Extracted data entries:

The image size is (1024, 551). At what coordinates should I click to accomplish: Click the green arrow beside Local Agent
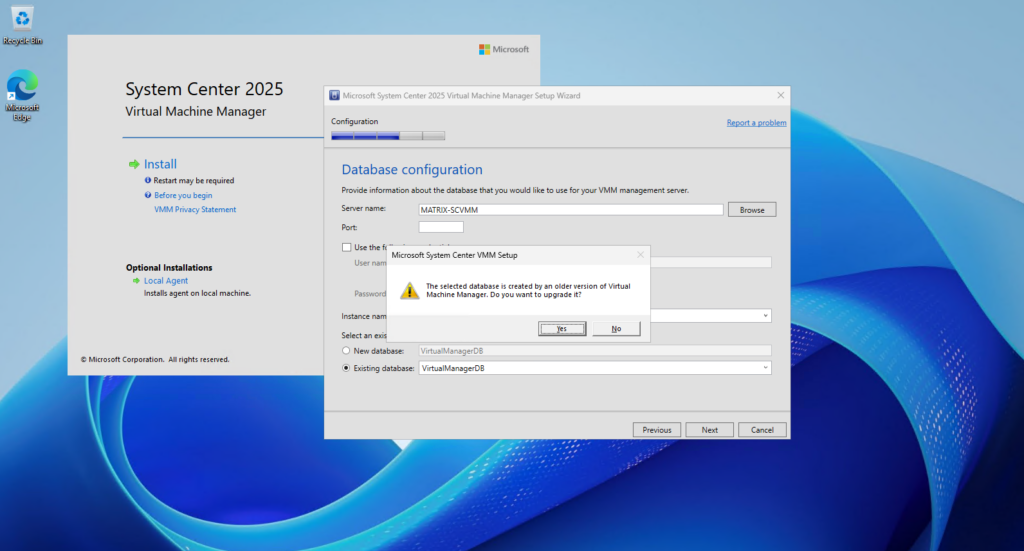(136, 281)
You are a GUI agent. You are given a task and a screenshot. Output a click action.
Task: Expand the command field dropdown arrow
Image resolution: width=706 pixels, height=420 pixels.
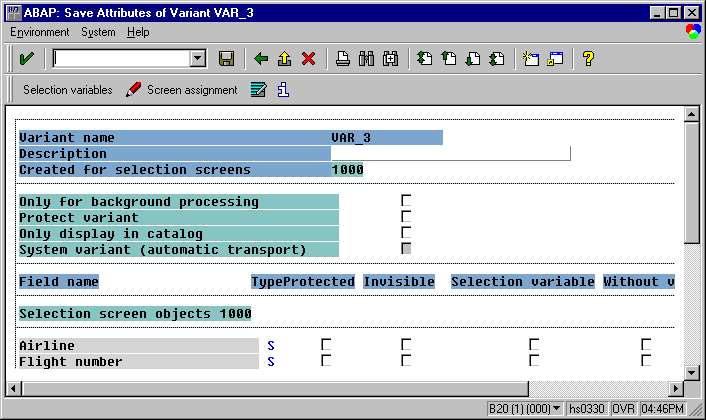[197, 59]
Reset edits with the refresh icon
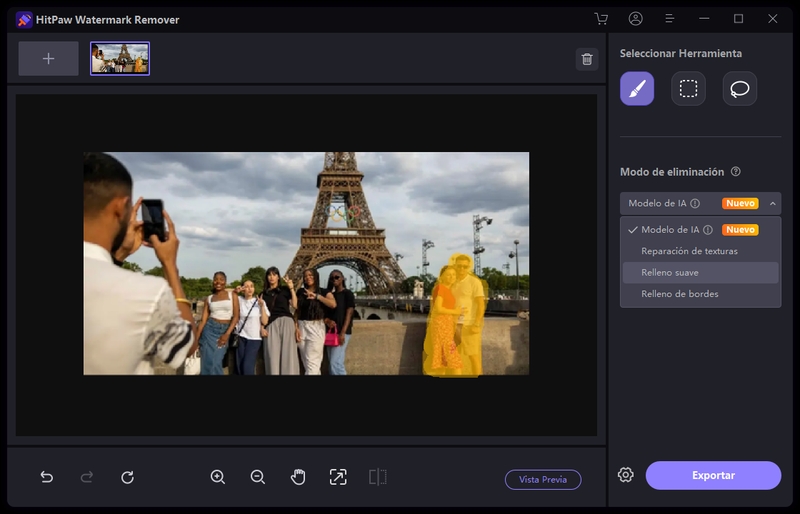Image resolution: width=800 pixels, height=514 pixels. (127, 477)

Assigned task: Reproduce all entries above exactly, minus the images.

Written answer:
The image size is (1024, 551). At what coordinates should I click to accomplish: Click the green arrow beside Local Agent
(136, 281)
You are a GUI agent. You are given a task and a screenshot. Output a click action.
Task: Expand the command field dropdown arrow
Image resolution: width=706 pixels, height=420 pixels.
[197, 59]
Reset edits with the refresh icon
Image resolution: width=800 pixels, height=514 pixels. (127, 477)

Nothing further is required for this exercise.